ACOMPAÑAR PARA CRECER: EL PROGRAMA DE COTUTORÍA DE NUESTRO CENTRO
En el camino de la educación, no todo son libros, exámenes y calificaciones. A veces, las mochilas de nuestros alumnos pesan más por lo que llevan dentro que por los libros de texto. Conscientes de esta realidad, en nuestro centro hemos consolidado el Programa de Cotutoría, una iniciativa diseñada para que ningún estudiante tenga que caminar solo cuando las cosas se ponen difíciles.
¿Qué es la Cotutoría?
A diferencia de la tutoría académica convencional, la cotutoría es un espacio de acompañamiento emocional y personal. No se trata de “dar clase”, sino de “estar presentes”. Es un puente que tendemos hacia aquellos alumnos que, por diversas circunstancias, están perdiendo la conexión con el sistema educativo y, a veces, consigo mismos.
¿A quién va dirigido?
Este programa se centra en alumnos que atraviesan momentos de especial vulnerabilidad:
- Falta de motivación:Estudiantes que no encuentran sentido al estudio y se sienten desconectados del aula.
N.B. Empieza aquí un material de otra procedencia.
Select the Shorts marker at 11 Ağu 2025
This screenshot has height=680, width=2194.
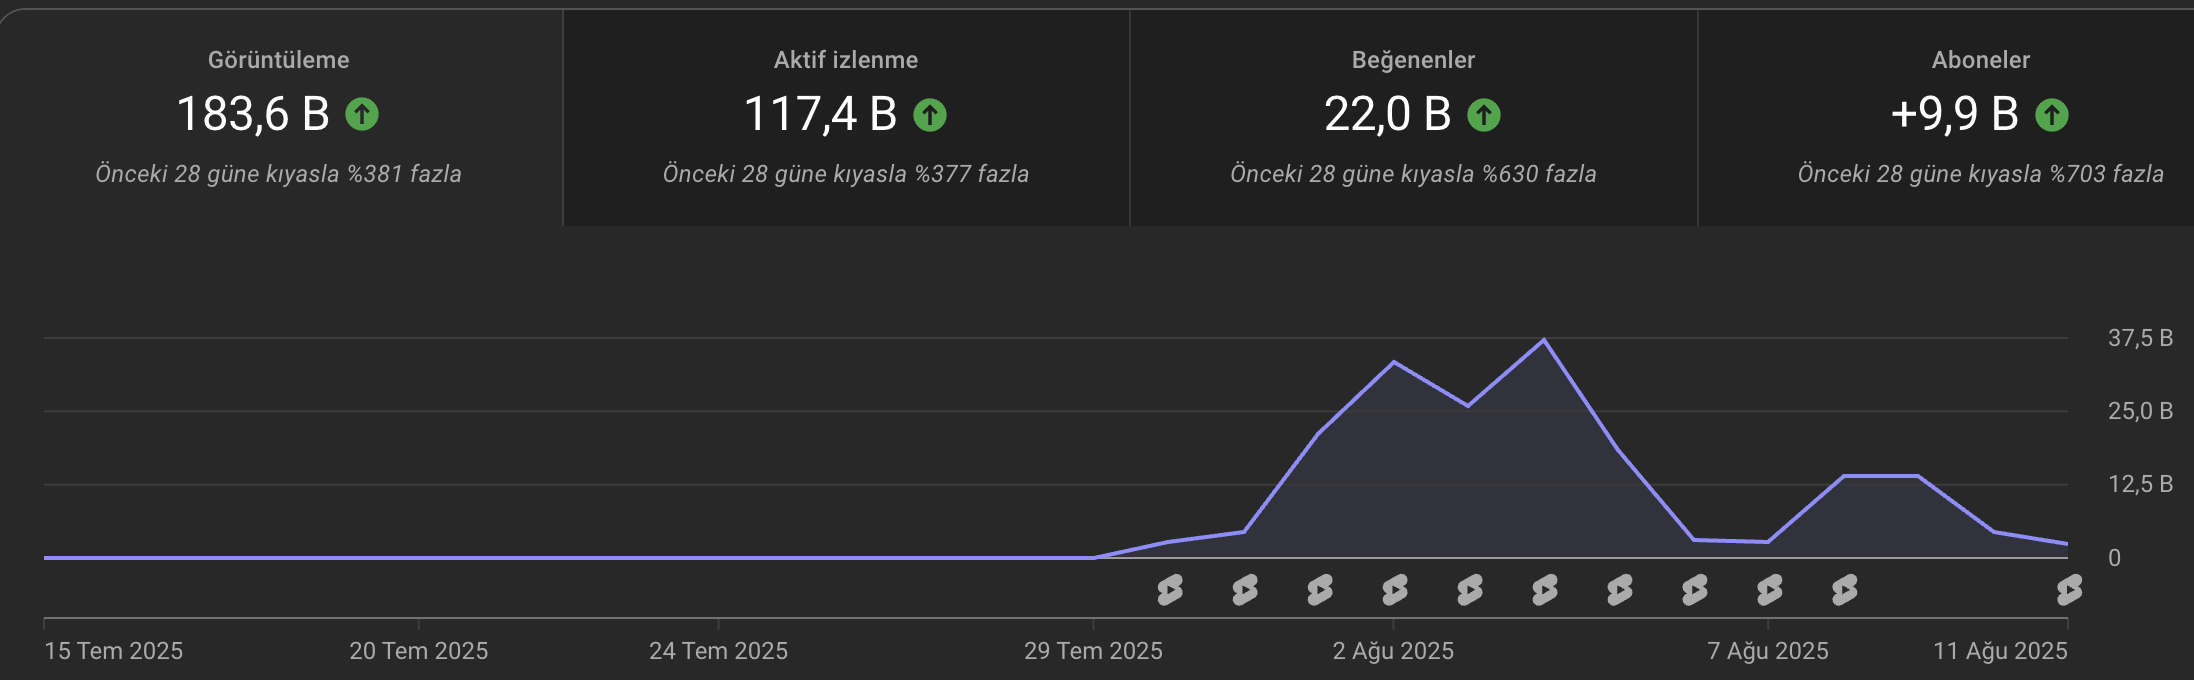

- Situaciones familiares complejas:Apoyo para quienes conviven con entornos difíciles en casa que dificultan su concentración y bienestar.
- Baja autoestima:Jóvenes que han dejado de creer en sus capacidades y necesitan recuperar la confianza en su potencial.
- Dificultades de adaptación:Alumnos en riesgo de exclusión o con problemas de integración social.
¿Cómo trabajamos?
El corazón del programa es la relación de confianza. El cotutor no es un juez ni un examinador, sino una figura de referencia que escucha sin prejuicios. A través de sesiones individuales, trabajamos en:
- La escucha activa: Validar los sentimientos del alumno para que se sienta comprendido.
- El refuerzo positivo: Identificar y potenciar sus talentos ocultos más allá de lo académico.
- La mediación: Servir de enlace entre la familia, el equipo docente y el propio alumno para crear una red de seguridad real.
Nuestro objetivo final
No buscamos solo mejores notas, buscamos mejores mañanas. El éxito del programa de cotutoría se mide en la sonrisa de un alumno que recupera la ilusión, en la calma de quien encuentra un refugio en el centro y en la satisfacción de ver cómo, poco a poco, vuelven a tomar las riendas de su propio futuro.
Porque en este centro, educar es, por encima de todo, cuidar.